Deferred Enforced Departure
Deferred Enforced Departure (DED) is in the President’s discretion to authorize as part of his constitutional power to conduct foreign relations. Although DED is not a specific immigration status, individuals covered by DED are not subject to removal from the United States, usually for a designated period of time.
Countries that are Currently Covered Under DED
|Country||Effective Date of DED||DED Wind-Down Extended Through||EAD Automatically Extended Through|
|Liberia||Oct. 1, 2007 (by President Bush’s order of Sept. 12, 2007)||March 30, 2020||Sept. 27, 2019|
Eligibility requirements for a country’s nationals who are covered under DED is based on the terms of the President’s directive regarding DED for that country and any relevant implementing requirements established by DHS.
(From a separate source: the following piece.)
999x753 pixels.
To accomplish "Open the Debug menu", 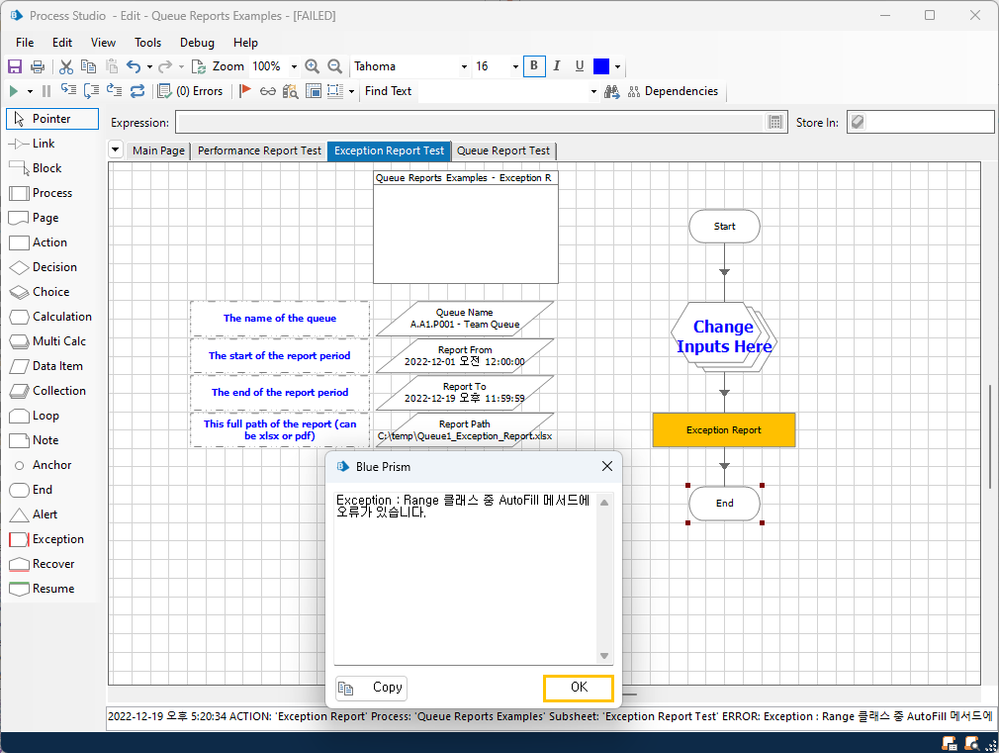I will 197,43.
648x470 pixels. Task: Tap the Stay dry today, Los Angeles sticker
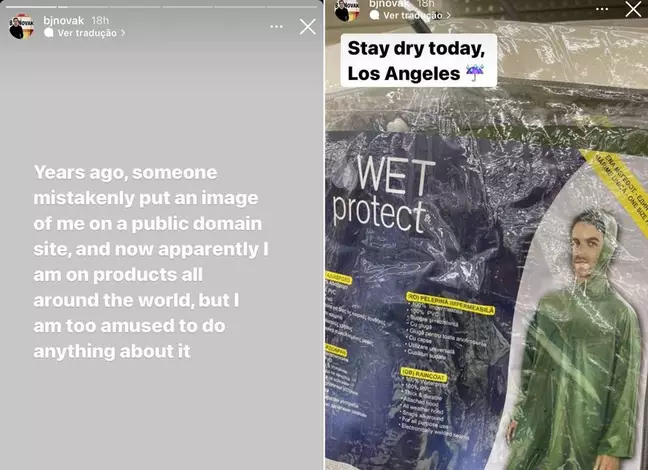point(419,61)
Working in the United States
If work authorization is provided as a benefit of DED for your country, then you may request work authorization document by filing a Form I-765, Application for Employment Authorization.
Automatic Employment Authorization Document (EAD) Extension
Sometimes DHS must issue a blanket automatic extension of the expiring EADs for DED beneficiaries of a specific country to allow time for EADs with new validity dates to be issued. USCIS will usually publish a notice in the Federal Register announcing automatic extensions. The notice will tell you if your EAD has been temporarily auto-extended and to what date.
Unless you are found to no longer be eligible for DED, you may show your DED-related EAD that has expired and a copy of the Federal Register notice to employers and government agencies (federal, state, and local). Employers are advised that they may rely on the Federal Register notice as evidence of the continuing validity of your EAD.
If you are an employer or government agency with questions or concerns about the automatic EAD extension, you may contact:
- USCIS Form I-9 Support: 888-464-4218
- U.S. Department of Justice, Immigrant, and Employee Rights Section (IER) Employer Hotline: 800-255-8155
If you are an employee with questions or concerns about the automatic EAD extension, you may contact the Office of Special Council Employee Hotline at 800-255-7688.
Travel Outside the United States
If travel authorization is provided as a benefit of DED for your country, you must file for advance parole if you wish to travel. Advance parole gives you permission to leave the United States and return during a specified period. To request advance parole, you must file Form I-131, Application for Travel Document.
If you leave the United States without first receiving advanced parole, you may no longer be eligible for DED and may not be permitted to re-enter the United States.